* **Instructions for the task**
Starting at the line that contains "Instruction: Click the", transcribe each line through the end of the material below, exactly and nothing else, leaving out the pictures.

* **Records provided**
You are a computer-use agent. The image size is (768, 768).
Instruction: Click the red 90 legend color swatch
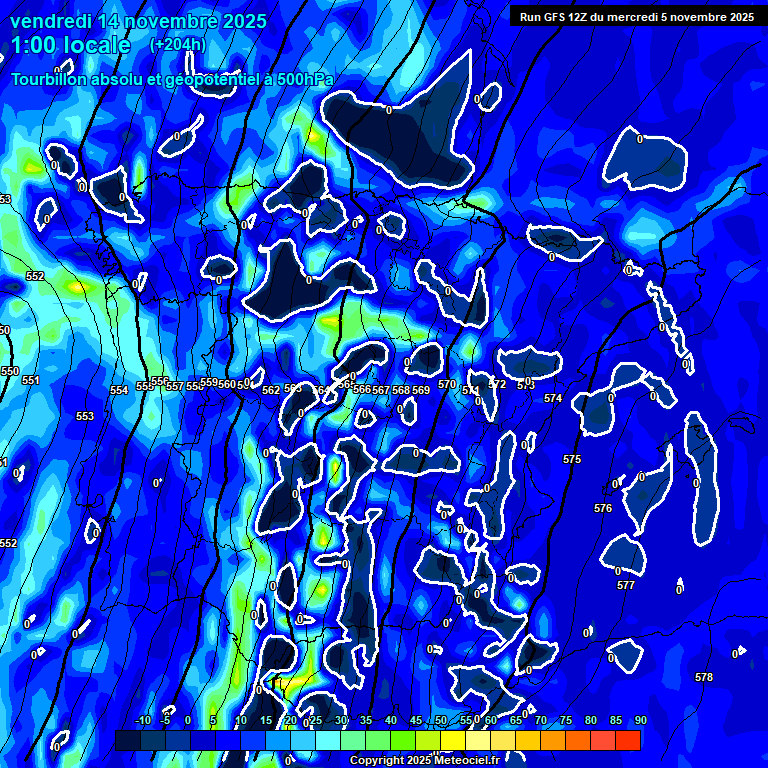tap(628, 740)
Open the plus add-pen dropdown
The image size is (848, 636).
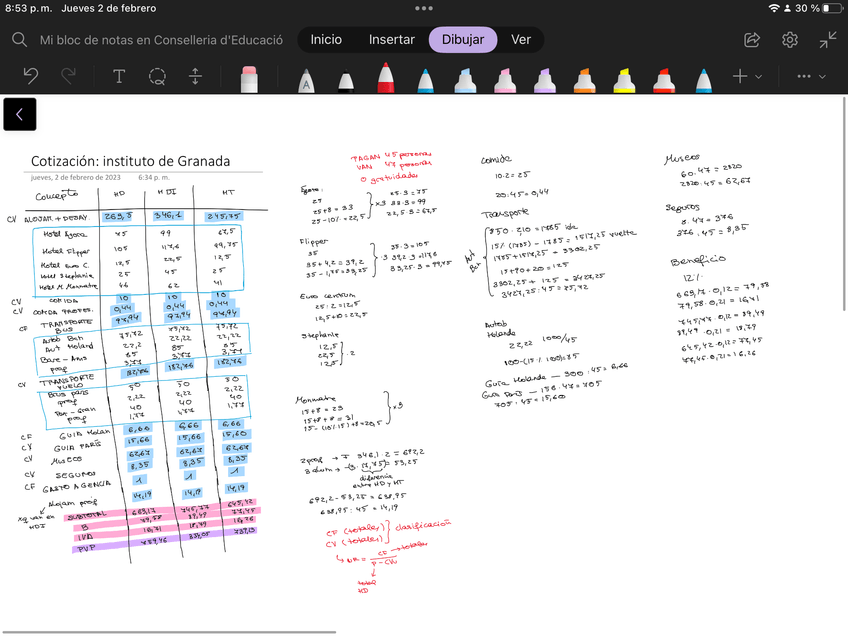(x=746, y=76)
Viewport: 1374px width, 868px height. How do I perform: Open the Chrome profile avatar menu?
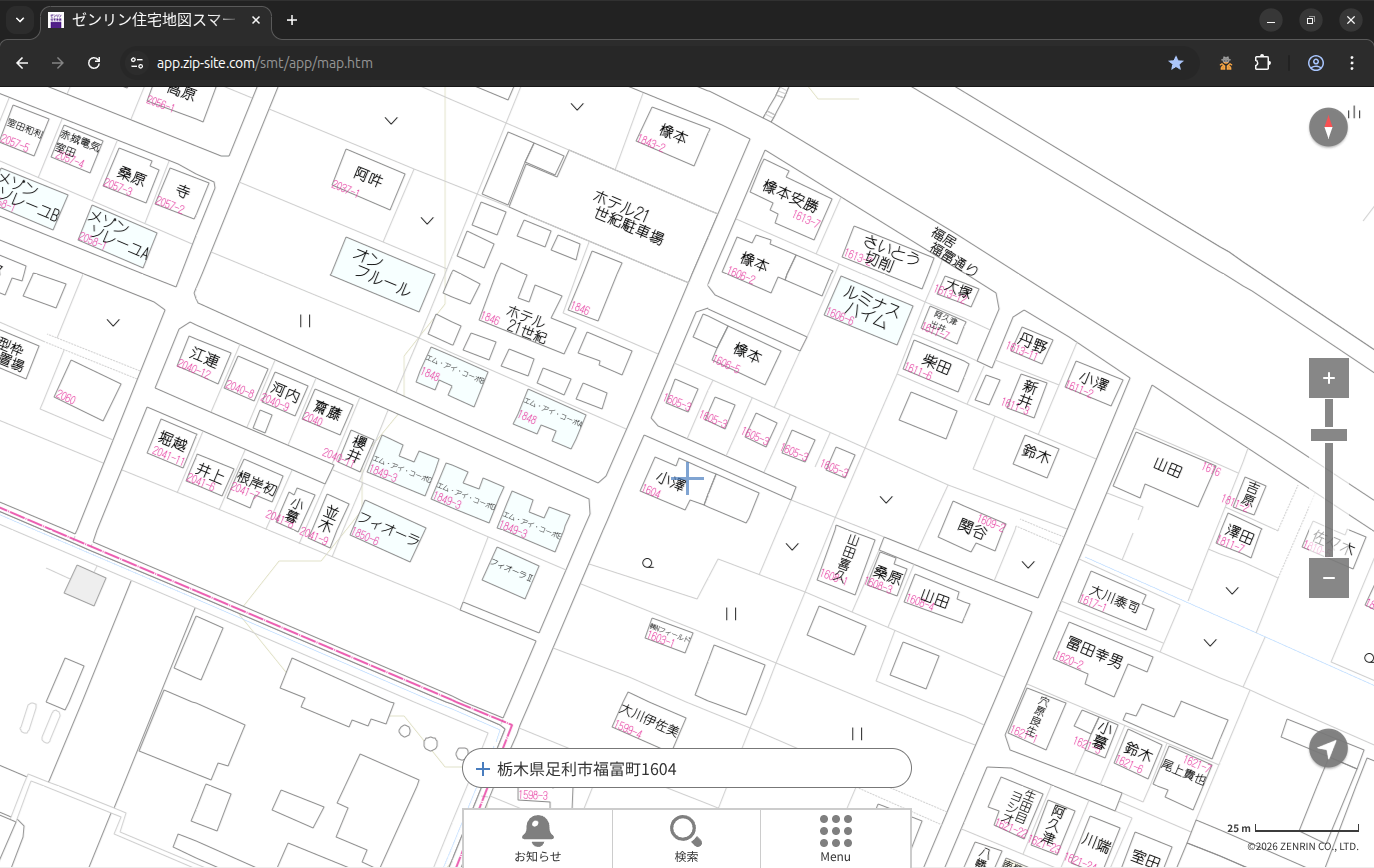coord(1315,63)
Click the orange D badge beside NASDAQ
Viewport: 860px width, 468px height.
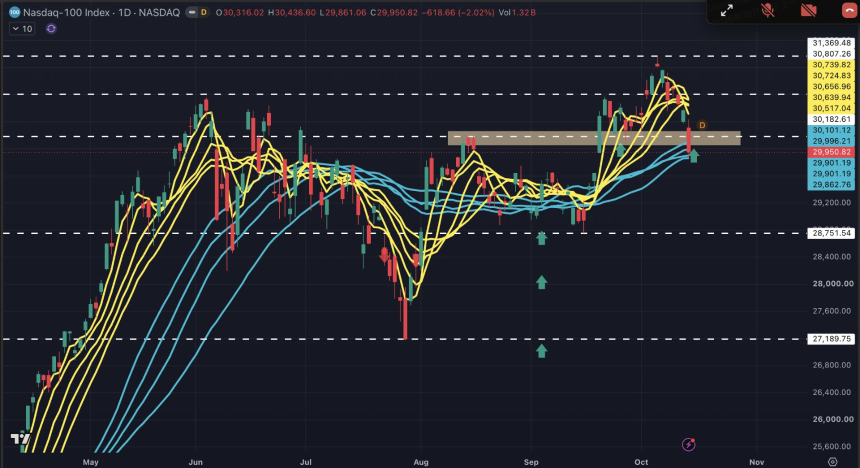[203, 12]
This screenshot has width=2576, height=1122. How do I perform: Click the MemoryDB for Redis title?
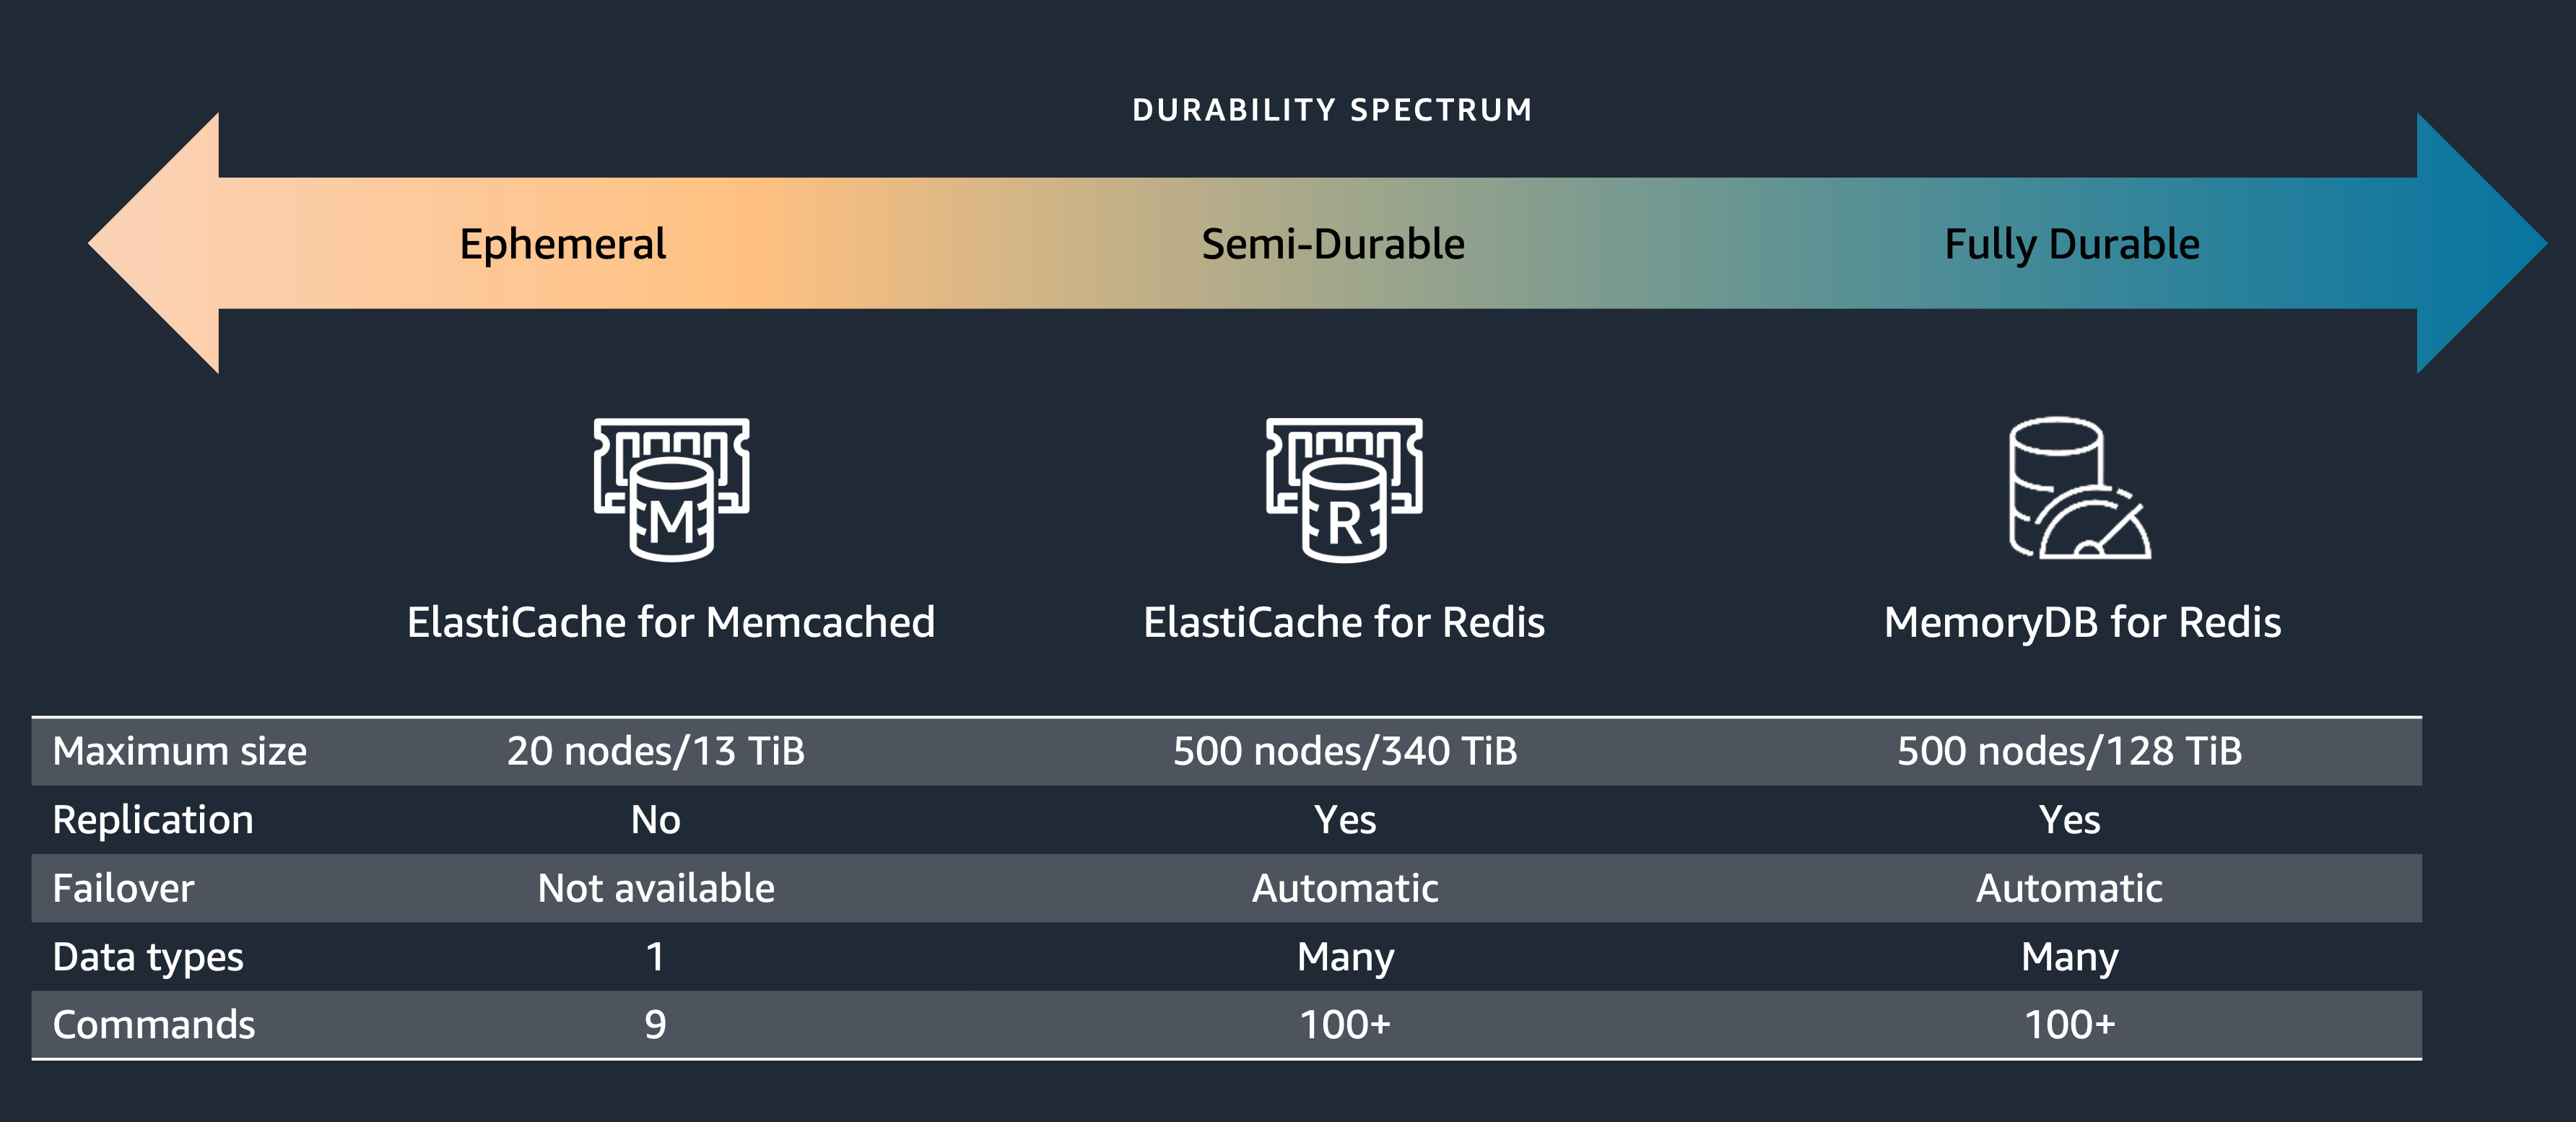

* **Answer to this problem**
Instruction: Click the red 90 legend color swatch
tap(628, 740)
Open the plus add-pen dropdown
The image size is (848, 636).
(x=746, y=76)
Viewport: 1374px width, 868px height. How do I perform: Open the Chrome profile avatar menu?
coord(1315,63)
Click the orange D badge beside NASDAQ
Viewport: 860px width, 468px height.
[203, 12]
This screenshot has width=2576, height=1122. How do I perform: Click the MemoryDB for Redis title?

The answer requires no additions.